Group psychotherapy – what is it, types, advantages and therapeutic methods
Group psychotherapy is an alternative to individual psychotherapy. It involves systematic participation in meetings of a group of patients (clients) led by one or two psychotherapists. What is the difference between group therapy and individual therapy, apart from the number of participants during the psychotherapeutic session? The answer is ambiguous – the differences lie both in the selection of the current of group psychotherapy, in the rules of working with a group, in the dynamics of the group process, in the functions of a group psychotherapist, and in the healing factors in the psychotherapeutic group. There is no one specific style of work for group psychotherapists. Group psychotherapy is especially recommended for people whose problems are of a social nature, e.g. a person suffers from social phobia or simply has difficulties in interpersonal communication and communicating with others.

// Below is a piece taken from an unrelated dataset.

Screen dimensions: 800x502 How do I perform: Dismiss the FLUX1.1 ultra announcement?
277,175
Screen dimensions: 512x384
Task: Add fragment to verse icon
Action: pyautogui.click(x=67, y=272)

The help of other people cannot be overestimated, especially in difficult life moments. People as social creatures need contact with other people. When a support network is lacking, people become apathetic and deteriorate. People have developed many mental mechanisms to open up to others and help others. Therefore, group work is used as an effective form of treatment.
Types of group psychotherapy
Group psychotherapy is a good form of work in the case of personality disorders – dysfunctions of the patient’s persistent behavior are difficult to overcome, but it can certainly contribute to the reduction of suffering (distress) due to the difficulties in functioning in society and improve the well-being and quality of relationships with other people. Good results are also achieved by group psychotherapy in work with schizophrenics or in the case of other psychoses, when the symptoms of the disease do not appear so much. Then the team becomes a support and reference point for its own pathological reactions.

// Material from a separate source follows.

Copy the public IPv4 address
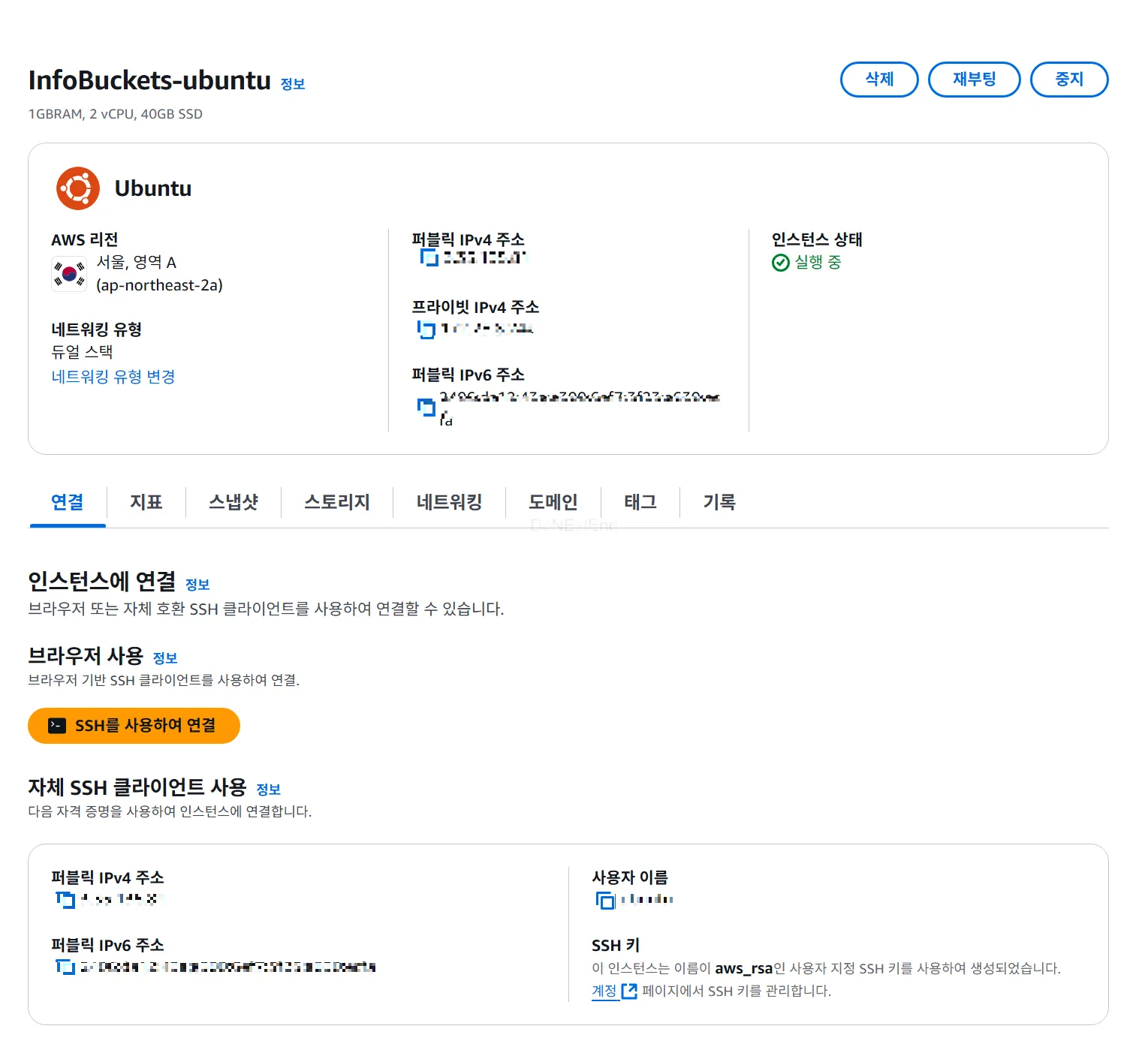The height and width of the screenshot is (1050, 1148). [x=428, y=257]
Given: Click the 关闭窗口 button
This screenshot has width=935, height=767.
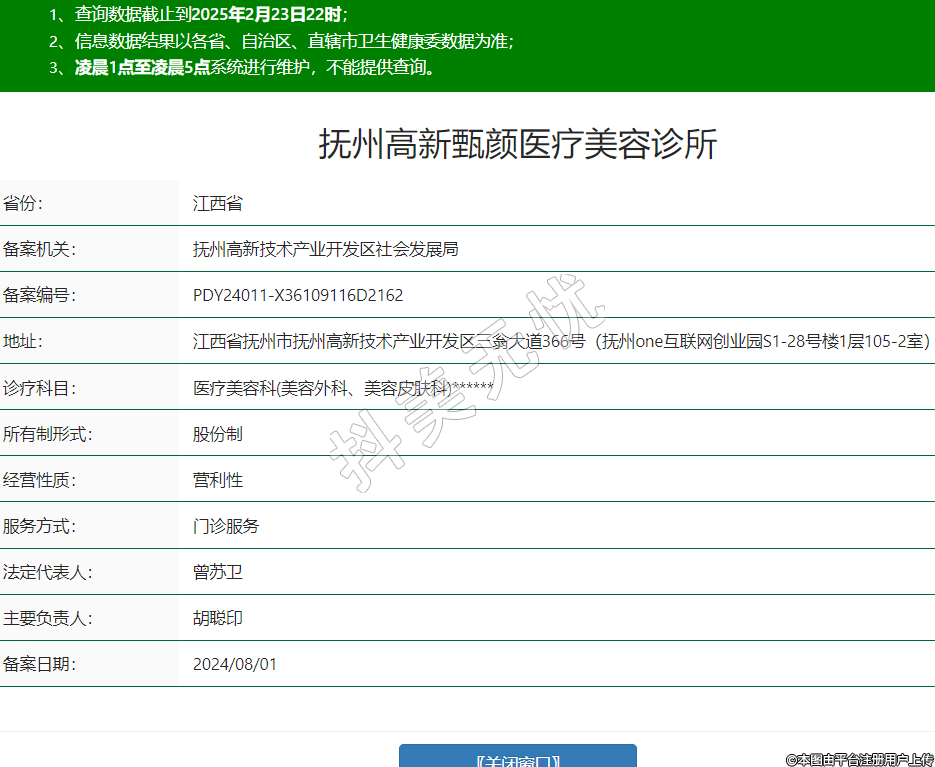Looking at the screenshot, I should (x=517, y=757).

Psychological therapy in both types of groups requires careful selection of patients and their preparation before starting therapy. People who are extremely different from the rest of the participants, e.g. in age or appearance, should not be introduced to the team. The size of the therapeutic groups should not exceed 12-15 members for the group process to take place freely. The psychotherapist is responsible for determining the conditions under which the treatment will take place and the contract, which contains guidelines as to the number, duration and frequency of therapeutic meetings and the standards applicable in the group. The basic group rules include, inter alia, freedom of expression without subjecting one’s thoughts to internal censorship, calling oneself by name, punctuality or the principle of discretion, i.e. not telling anyone about what you heard from others during meetings.